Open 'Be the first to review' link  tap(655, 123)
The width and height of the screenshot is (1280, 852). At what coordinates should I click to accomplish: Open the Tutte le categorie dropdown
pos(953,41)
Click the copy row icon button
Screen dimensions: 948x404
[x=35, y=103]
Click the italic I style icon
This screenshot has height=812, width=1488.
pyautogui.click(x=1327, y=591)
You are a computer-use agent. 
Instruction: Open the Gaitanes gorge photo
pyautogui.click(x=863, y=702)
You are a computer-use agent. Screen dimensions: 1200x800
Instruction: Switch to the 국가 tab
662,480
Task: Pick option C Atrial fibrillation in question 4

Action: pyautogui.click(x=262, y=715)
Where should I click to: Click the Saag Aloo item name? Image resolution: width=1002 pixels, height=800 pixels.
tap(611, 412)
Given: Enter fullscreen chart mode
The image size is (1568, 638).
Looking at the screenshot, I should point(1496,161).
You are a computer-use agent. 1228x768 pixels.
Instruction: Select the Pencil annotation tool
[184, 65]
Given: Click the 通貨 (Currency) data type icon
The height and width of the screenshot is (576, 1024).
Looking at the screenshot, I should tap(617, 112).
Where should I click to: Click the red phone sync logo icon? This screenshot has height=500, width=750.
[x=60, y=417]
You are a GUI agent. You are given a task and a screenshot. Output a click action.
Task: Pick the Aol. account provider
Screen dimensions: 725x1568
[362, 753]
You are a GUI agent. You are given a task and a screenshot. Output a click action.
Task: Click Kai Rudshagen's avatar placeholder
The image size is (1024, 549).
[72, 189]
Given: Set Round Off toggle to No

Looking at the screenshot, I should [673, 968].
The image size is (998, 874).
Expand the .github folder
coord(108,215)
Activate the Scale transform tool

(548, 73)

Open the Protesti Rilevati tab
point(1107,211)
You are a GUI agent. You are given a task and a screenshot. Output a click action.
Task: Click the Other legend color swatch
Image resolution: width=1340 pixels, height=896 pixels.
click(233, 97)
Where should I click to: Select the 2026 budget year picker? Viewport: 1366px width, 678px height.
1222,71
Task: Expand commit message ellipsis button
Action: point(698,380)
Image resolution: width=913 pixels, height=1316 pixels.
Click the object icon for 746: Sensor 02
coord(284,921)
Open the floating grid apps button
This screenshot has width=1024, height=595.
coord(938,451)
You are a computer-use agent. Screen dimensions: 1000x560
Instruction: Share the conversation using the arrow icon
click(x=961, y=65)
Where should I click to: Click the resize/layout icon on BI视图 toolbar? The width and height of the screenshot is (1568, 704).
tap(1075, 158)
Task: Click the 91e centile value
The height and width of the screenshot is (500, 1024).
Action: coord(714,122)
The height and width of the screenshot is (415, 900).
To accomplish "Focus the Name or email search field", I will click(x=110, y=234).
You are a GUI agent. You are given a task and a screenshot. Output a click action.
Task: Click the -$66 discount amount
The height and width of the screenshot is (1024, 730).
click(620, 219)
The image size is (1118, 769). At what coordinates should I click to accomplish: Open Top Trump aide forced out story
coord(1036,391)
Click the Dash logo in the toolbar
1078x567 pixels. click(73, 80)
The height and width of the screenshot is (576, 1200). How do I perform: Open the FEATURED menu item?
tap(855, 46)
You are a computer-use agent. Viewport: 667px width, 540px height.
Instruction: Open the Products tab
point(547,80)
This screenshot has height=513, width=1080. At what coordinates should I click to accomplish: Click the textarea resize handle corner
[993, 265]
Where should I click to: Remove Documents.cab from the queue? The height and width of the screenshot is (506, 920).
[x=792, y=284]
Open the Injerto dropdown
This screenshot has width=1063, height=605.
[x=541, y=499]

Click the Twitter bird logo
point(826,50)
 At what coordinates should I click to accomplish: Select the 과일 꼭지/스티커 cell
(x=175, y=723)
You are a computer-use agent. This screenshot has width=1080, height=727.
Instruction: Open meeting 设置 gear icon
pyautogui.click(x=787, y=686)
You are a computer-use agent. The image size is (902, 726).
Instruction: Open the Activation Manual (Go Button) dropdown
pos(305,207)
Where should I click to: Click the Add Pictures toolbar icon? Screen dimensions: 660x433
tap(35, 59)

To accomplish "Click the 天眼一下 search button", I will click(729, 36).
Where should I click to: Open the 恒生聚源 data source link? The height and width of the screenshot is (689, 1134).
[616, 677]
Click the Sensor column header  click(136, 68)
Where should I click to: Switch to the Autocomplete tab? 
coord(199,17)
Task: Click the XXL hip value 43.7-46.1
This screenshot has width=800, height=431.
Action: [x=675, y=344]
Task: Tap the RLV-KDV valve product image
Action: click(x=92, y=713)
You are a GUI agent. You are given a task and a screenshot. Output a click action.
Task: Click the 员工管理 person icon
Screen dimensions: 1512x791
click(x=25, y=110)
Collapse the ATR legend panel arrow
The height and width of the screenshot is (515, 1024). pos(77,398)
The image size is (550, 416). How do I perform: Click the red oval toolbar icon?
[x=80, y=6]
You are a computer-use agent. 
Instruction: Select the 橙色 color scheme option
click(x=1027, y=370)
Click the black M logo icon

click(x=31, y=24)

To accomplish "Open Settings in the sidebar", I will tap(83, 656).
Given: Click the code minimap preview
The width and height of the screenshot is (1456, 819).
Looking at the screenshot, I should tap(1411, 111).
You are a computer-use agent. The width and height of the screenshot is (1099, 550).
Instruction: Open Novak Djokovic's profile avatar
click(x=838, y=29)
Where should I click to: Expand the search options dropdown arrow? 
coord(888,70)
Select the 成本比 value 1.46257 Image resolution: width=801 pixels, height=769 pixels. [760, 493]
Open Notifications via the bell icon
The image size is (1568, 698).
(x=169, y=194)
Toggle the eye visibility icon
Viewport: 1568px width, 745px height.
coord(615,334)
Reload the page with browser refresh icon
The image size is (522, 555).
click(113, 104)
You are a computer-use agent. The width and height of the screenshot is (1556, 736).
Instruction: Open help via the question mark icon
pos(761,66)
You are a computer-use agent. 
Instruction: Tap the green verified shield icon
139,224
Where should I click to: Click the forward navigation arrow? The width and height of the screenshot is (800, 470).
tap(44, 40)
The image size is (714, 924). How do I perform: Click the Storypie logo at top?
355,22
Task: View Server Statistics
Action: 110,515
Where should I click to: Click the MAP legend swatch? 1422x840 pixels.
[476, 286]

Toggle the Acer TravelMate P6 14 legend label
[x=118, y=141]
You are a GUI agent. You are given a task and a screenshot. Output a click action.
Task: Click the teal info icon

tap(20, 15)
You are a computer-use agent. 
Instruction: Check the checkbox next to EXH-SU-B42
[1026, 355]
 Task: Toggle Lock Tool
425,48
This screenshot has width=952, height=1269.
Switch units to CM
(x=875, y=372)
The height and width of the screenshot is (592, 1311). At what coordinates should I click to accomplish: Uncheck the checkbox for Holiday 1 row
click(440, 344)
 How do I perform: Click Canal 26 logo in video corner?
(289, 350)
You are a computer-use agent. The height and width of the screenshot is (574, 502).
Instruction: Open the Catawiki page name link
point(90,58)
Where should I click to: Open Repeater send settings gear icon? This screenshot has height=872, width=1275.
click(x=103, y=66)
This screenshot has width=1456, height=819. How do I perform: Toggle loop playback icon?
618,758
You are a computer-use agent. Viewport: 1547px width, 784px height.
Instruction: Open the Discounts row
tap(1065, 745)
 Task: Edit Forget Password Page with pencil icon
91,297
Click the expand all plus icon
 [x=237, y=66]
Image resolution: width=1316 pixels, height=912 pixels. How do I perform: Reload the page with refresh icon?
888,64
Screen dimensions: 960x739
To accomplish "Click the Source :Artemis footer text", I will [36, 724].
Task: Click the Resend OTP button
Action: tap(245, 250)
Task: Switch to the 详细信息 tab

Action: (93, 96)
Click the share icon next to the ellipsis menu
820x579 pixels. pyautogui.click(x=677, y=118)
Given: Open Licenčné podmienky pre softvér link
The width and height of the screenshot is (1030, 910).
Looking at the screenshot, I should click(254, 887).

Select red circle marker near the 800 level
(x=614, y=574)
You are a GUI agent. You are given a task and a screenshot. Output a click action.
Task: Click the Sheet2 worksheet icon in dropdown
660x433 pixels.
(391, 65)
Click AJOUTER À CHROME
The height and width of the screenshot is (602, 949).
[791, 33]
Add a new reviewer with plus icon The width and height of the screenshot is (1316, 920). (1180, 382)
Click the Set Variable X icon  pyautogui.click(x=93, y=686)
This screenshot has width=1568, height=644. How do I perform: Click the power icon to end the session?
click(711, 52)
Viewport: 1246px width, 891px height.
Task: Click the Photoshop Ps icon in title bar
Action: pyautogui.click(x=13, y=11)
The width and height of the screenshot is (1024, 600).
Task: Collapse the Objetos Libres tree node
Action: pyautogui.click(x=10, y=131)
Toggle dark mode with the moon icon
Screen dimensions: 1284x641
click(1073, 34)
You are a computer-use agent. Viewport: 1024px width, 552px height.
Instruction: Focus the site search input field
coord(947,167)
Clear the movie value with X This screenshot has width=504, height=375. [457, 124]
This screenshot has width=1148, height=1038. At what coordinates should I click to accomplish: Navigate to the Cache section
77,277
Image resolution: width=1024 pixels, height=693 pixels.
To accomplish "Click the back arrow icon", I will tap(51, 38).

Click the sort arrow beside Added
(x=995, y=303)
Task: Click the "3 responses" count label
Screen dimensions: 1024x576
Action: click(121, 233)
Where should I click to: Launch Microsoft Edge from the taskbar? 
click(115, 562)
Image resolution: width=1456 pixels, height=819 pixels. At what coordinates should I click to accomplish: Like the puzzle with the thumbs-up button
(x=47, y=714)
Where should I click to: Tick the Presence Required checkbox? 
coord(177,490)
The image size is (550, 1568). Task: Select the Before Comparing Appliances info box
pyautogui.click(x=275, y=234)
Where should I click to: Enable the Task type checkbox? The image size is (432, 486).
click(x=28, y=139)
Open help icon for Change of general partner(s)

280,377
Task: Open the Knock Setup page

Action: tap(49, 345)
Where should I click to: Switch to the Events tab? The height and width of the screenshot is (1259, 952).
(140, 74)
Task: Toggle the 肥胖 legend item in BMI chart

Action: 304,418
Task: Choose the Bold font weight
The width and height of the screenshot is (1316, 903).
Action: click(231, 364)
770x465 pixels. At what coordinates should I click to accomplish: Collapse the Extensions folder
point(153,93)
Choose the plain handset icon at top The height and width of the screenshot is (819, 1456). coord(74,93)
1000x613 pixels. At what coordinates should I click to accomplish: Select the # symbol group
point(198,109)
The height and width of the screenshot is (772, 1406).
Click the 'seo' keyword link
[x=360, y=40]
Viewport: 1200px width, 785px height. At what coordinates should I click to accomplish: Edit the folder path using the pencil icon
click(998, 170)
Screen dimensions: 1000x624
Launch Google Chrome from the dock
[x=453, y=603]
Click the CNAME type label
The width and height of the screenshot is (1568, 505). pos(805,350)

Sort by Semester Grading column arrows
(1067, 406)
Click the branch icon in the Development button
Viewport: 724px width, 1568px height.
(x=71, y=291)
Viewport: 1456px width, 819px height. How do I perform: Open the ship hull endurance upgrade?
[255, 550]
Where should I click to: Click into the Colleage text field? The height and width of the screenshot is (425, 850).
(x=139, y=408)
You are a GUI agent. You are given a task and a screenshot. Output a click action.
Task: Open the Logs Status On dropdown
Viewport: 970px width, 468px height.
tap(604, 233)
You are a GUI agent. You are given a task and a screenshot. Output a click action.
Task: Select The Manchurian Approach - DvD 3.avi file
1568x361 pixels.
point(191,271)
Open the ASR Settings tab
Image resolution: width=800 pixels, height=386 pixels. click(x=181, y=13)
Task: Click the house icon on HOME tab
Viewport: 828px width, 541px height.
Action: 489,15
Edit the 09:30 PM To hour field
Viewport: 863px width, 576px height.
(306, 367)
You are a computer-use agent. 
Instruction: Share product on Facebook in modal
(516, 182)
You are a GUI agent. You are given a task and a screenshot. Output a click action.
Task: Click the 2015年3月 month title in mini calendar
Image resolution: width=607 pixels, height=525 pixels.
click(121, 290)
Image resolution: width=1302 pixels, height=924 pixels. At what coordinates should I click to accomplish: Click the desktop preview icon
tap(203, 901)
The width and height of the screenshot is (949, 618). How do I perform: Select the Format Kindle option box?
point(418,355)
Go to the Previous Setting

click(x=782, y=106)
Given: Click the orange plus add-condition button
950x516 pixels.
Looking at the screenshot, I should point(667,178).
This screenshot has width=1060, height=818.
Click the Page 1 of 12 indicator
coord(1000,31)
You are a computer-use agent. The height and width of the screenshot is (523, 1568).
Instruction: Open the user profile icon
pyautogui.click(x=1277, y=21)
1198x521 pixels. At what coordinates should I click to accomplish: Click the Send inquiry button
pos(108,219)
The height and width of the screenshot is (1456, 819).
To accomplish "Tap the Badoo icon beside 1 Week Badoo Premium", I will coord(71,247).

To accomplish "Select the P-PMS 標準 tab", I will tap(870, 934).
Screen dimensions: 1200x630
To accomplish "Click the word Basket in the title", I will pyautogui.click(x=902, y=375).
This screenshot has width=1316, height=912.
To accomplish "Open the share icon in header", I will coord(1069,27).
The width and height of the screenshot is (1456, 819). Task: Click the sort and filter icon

· · · · ·

- PROBLEM REQUIREMENTS: In the listing above, begin at the line that has "This screenshot has width=1456, height=819." and stop after the line that has "Action: (93, 96)". Give those lines as a JSON list of strings, one string per line, leaving out any blank lines.

- TASK OUTPUT:
[
  "This screenshot has width=1456, height=819. How do I perform: Toggle loop playback icon?",
  "618,758",
  "You are a computer-use agent. Viewport: 1547px width, 784px height.",
  "Instruction: Open the Discounts row",
  "tap(1065, 745)",
  " Task: Edit Forget Password Page with pencil icon",
  "91,297",
  "Click the expand all plus icon",
  " [x=237, y=66]",
  "Image resolution: width=1316 pixels, height=912 pixels. How do I perform: Reload the page with refresh icon?",
  "888,64",
  "Screen dimensions: 960x739",
  "To accomplish \"Click the Source :Artemis footer text\", I will [36, 724].",
  "Task: Click the Resend OTP button",
  "Action: tap(245, 250)",
  "Task: Switch to the 详细信息 tab",
  "Action: (93, 96)"
]